Du hast einer Frau ungefragt gleich zwei Komplimente gemacht, das ist ja schon fast eine Vergewaltigung mit Mansplaining. Überschreib ihr besser sofort all deinen weltlichen Besitz und setz dich nach Australien ab.

Von den ganzen Witzen mal abgesehen, bei wie vielen dieser ganzen Anschuldigungen der letzten Wochen ist am Ende überhaupt was wares dran gewesen?


----------



## Schalkmund (14. November 2017)

PeterBathge schrieb:


> Nein, daran ist leider nichts neu. Sexuelle Belästigung am Arbeitsplatz gibt es schon lange, in allen Branchen. Jetzt aber wird das Ganze Gott sei Dank endlich mal auf breiter Front publik gemacht.


Na was hat der böse Wolfgang dir schon wieder angetan?


----------



## Spiritogre (14. November 2017)

Orzhov schrieb:


> Von den ganzen Witzen mal abgesehen, bei wie vielen dieser ganzen Anschuldigungen der letzten Wochen ist am Ende überhaupt was wares dran gewesen?

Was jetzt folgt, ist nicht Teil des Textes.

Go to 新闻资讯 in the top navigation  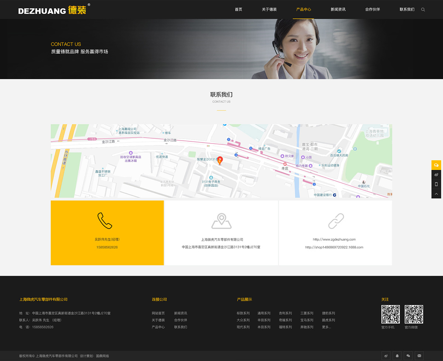(x=338, y=10)
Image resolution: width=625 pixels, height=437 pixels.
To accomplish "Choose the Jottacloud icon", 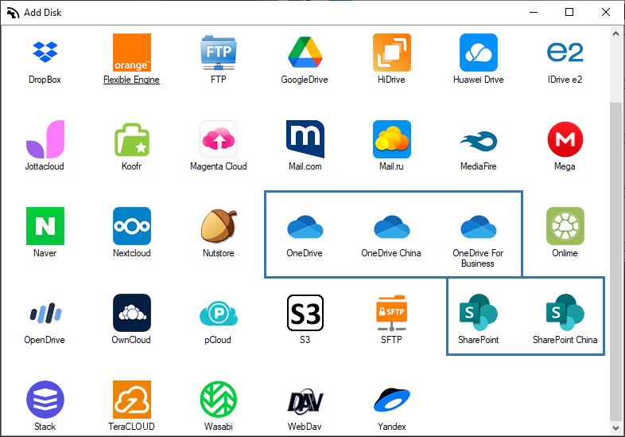I will pos(45,139).
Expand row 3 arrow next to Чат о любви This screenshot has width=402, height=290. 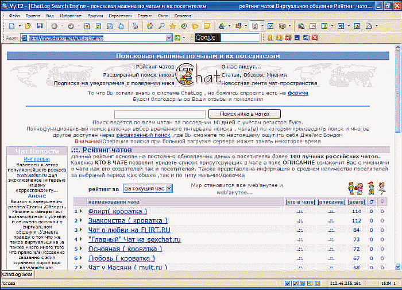tap(81, 230)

Na bei dem Drama-Thread von dem Forenbesitzer der Nackt zu seiner Zimmergenossin unter die Dusche wollte kann das so dramatisch ja nicht gewesen sein, immerhin hat sie danach ja monatelang mit ihm gevögelt. Als das bekannt wurde und ich das schrieb, weil sie das im Kotaku Interview anschließend selbst zugegeben hat kam allerdings auch keine Antwort mehr in dem Thread und wurde gerade von den Aufregern hier dann konsequent ignoriert.


----------



## McDrake (14. November 2017)

Spiritogre schrieb:


> Na bei dem Drama-Thread von dem Forenbesitzer der Nackt zu seiner Zimmergenossin unter die Dusche wollte kann das so dramatisch ja nicht gewesen sein, immerhin hat sie danach ja monatelang mit ihm gevögelt. Als das bekannt wurde und ich das schrieb, weil sie das im Kotaku Interview anschließend selbst zugegeben hat kam allerdings auch keine Antwort mehr in dem Thread und wurde gerade von den Aufregern hier dann konsequent ignoriert.

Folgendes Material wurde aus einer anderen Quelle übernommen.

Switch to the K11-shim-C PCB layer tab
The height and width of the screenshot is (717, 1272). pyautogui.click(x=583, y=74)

Das hab ich tatsächlich verpasst, danke für den Hinweis. 
(muss mal suchen gehen)


----------



## riesenwiesel (14. November 2017)

PeterBathge schrieb:


> Nein, daran ist leider nichts neu. Sexuelle Belästigung am Arbeitsplatz gibt es schon lange, in allen Branchen. Jetzt aber wird das Ganze Gott sei Dank endlich mal auf breiter Front publik gemacht.


Welche breite Front? Ist doch alles wie immer. Wäre ja großartig, wenn man sich tatsächlich mal vernünftig und "nachhaltig" (falls das überhaupt möglich ist) mit dem Thema beschäftigen würde. Stattdessen gibt es jetzt wieder ein paar Wochen lang Schwarz-Weiß-Malerei mit möglichst medienwirksamen Fällen und danach ist wieder Schluss. Das macht das Thema in keinster Form weniger widerlich, aber wie damit umgegangen wird ist einfach heuchlerisch.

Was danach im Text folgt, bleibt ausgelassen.